[Data entries]
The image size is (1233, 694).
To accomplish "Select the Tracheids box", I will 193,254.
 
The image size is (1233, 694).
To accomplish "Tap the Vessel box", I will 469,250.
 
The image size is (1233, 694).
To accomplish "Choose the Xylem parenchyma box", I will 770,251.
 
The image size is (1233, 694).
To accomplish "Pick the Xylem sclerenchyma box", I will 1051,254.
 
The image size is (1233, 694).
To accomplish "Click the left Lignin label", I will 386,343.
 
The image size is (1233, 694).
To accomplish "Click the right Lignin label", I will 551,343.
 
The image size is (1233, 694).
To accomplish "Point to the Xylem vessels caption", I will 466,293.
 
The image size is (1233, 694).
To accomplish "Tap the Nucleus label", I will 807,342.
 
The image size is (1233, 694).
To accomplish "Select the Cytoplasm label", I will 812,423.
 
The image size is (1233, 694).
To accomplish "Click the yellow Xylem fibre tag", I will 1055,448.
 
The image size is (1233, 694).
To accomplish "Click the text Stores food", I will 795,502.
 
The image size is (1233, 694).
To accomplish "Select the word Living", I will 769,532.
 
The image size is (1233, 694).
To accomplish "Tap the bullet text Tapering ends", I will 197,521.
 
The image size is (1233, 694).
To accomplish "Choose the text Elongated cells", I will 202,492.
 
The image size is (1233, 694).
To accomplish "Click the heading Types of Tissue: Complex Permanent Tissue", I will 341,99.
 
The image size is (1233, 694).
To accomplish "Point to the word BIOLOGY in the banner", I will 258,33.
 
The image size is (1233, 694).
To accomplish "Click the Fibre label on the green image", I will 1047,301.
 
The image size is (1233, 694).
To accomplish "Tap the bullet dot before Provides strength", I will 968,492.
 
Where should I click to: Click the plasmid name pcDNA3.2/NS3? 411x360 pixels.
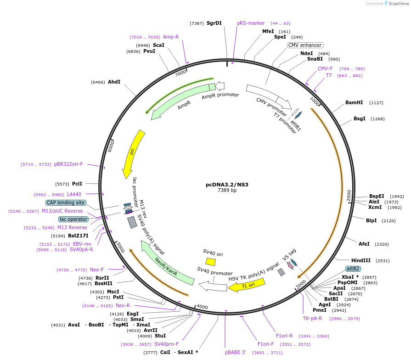point(227,185)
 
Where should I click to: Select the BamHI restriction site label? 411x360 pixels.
point(354,103)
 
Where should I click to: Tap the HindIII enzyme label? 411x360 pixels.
point(361,260)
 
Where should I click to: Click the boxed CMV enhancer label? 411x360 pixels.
point(305,45)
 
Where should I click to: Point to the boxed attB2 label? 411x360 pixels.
point(353,269)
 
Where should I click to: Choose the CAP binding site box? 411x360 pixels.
point(66,202)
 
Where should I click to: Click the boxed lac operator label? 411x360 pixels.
point(73,219)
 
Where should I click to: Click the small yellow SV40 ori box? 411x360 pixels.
point(210,262)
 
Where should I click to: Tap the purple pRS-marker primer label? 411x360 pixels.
point(251,23)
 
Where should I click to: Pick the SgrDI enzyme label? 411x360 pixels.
point(214,23)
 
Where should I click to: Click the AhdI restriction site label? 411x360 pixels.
point(114,82)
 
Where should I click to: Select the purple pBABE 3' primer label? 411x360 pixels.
point(236,353)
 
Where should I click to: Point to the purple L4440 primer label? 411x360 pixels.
point(74,194)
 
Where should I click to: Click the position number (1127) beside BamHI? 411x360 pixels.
point(376,103)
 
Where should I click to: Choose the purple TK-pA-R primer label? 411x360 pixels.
point(312,318)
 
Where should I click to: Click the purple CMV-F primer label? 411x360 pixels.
point(325,68)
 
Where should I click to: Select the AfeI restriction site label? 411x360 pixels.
point(364,244)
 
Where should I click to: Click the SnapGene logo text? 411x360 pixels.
point(398,4)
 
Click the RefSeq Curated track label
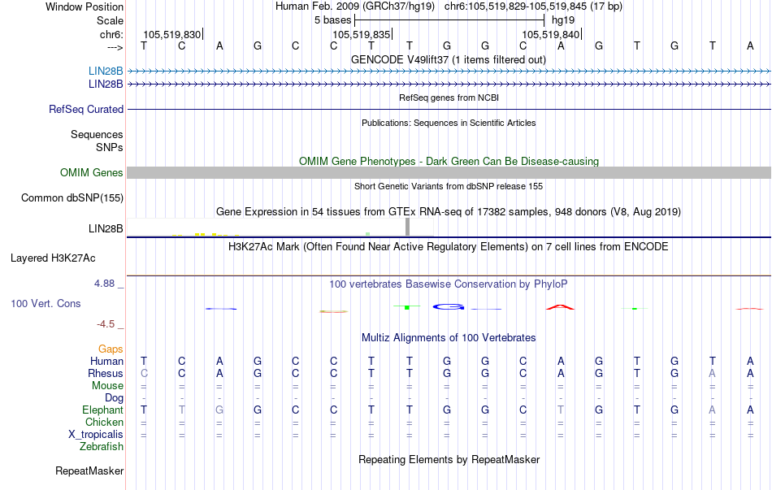(86, 109)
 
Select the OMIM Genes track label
(92, 172)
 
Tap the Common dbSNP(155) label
(72, 197)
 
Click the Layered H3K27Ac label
(53, 258)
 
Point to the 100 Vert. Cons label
(46, 303)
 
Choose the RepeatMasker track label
(89, 470)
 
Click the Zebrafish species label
(102, 446)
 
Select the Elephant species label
(103, 410)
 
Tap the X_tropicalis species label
(96, 434)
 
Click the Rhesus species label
(106, 373)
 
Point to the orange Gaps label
(111, 349)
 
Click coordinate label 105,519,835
(361, 34)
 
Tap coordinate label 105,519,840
(551, 34)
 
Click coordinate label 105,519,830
(171, 34)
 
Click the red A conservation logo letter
(560, 306)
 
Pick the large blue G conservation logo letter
(448, 306)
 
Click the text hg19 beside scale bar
(563, 19)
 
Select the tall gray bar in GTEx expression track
(408, 227)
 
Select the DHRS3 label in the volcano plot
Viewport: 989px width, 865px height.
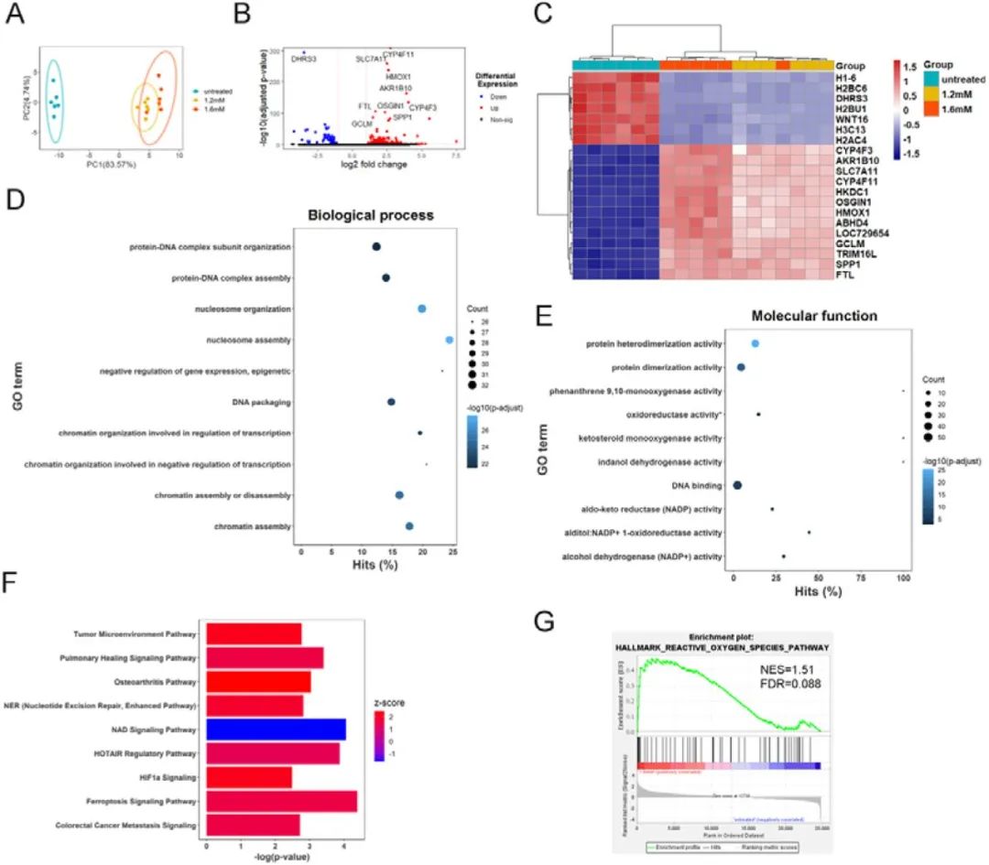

Activity - From the data, pick out every line that includes "word".

Written response -
To accomplish "Select the word Living", I will 769,532.
To accomplish "Point to the word BIOLOGY in the banner", I will 258,33.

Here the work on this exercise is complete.